[Data excerpts]

──────────

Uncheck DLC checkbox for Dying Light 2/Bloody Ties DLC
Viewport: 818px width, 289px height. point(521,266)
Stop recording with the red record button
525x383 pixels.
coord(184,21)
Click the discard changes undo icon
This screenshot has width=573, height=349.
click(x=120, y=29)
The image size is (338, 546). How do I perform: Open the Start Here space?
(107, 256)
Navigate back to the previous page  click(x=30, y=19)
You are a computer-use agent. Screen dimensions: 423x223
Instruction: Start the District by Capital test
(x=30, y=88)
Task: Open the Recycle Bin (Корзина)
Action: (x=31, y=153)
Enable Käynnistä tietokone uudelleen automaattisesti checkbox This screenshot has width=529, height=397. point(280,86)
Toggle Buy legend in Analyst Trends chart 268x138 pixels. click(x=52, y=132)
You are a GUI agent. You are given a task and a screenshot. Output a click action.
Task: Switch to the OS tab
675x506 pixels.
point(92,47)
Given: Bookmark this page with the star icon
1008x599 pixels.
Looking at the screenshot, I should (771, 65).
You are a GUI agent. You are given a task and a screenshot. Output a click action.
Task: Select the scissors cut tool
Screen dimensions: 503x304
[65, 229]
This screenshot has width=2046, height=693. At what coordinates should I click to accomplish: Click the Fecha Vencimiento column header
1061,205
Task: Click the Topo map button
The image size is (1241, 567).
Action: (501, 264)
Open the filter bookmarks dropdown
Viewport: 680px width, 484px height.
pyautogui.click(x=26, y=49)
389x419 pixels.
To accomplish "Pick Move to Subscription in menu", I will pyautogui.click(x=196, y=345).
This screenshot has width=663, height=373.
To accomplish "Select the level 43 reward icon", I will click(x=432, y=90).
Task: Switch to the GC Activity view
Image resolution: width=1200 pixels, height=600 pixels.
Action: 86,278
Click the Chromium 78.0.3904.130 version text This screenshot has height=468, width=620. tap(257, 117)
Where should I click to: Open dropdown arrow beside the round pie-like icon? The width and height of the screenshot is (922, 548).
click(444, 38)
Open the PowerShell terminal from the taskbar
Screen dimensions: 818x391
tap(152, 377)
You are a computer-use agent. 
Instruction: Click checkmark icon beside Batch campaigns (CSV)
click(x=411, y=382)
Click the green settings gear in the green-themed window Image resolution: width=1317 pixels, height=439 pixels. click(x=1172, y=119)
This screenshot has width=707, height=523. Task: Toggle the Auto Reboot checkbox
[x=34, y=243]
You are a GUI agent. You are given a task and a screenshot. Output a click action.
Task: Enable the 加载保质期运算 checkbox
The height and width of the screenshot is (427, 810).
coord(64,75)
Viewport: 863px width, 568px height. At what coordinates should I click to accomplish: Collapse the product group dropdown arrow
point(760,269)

──────────

■ Task: All entries above need to be copied verbatim.

■ Exercise response:
Uncheck DLC checkbox for Dying Light 2/Bloody Ties DLC
Viewport: 818px width, 289px height. point(521,266)
Stop recording with the red record button
525x383 pixels.
coord(184,21)
Click the discard changes undo icon
This screenshot has width=573, height=349.
click(x=120, y=29)
The image size is (338, 546). How do I perform: Open the Start Here space?
(107, 256)
Navigate back to the previous page  click(x=30, y=19)
You are a computer-use agent. Screen dimensions: 423x223
Instruction: Start the District by Capital test
(x=30, y=88)
Task: Open the Recycle Bin (Корзина)
Action: (x=31, y=153)
Enable Käynnistä tietokone uudelleen automaattisesti checkbox This screenshot has width=529, height=397. point(280,86)
Toggle Buy legend in Analyst Trends chart 268x138 pixels. click(x=52, y=132)
You are a GUI agent. You are given a task and a screenshot. Output a click action.
Task: Switch to the OS tab
675x506 pixels.
point(92,47)
Given: Bookmark this page with the star icon
1008x599 pixels.
Looking at the screenshot, I should (771, 65).
You are a GUI agent. You are given a task and a screenshot. Output a click action.
Task: Select the scissors cut tool
Screen dimensions: 503x304
[65, 229]
This screenshot has width=2046, height=693. At what coordinates should I click to accomplish: Click the Fecha Vencimiento column header
1061,205
Task: Click the Topo map button
The image size is (1241, 567).
Action: (501, 264)
Open the filter bookmarks dropdown
Viewport: 680px width, 484px height.
pyautogui.click(x=26, y=49)
389x419 pixels.
To accomplish "Pick Move to Subscription in menu", I will pyautogui.click(x=196, y=345).
This screenshot has width=663, height=373.
To accomplish "Select the level 43 reward icon", I will click(x=432, y=90).
Task: Switch to the GC Activity view
Image resolution: width=1200 pixels, height=600 pixels.
Action: 86,278
Click the Chromium 78.0.3904.130 version text This screenshot has height=468, width=620. tap(257, 117)
Where should I click to: Open dropdown arrow beside the round pie-like icon? The width and height of the screenshot is (922, 548).
click(444, 38)
Open the PowerShell terminal from the taskbar
Screen dimensions: 818x391
tap(152, 377)
You are a computer-use agent. 
Instruction: Click checkmark icon beside Batch campaigns (CSV)
click(x=411, y=382)
Click the green settings gear in the green-themed window Image resolution: width=1317 pixels, height=439 pixels. click(x=1172, y=119)
This screenshot has width=707, height=523. Task: Toggle the Auto Reboot checkbox
[x=34, y=243]
You are a GUI agent. You are given a task and a screenshot. Output a click action.
Task: Enable the 加载保质期运算 checkbox
The height and width of the screenshot is (427, 810).
coord(64,75)
Viewport: 863px width, 568px height. At what coordinates should I click to accomplish: Collapse the product group dropdown arrow
point(760,269)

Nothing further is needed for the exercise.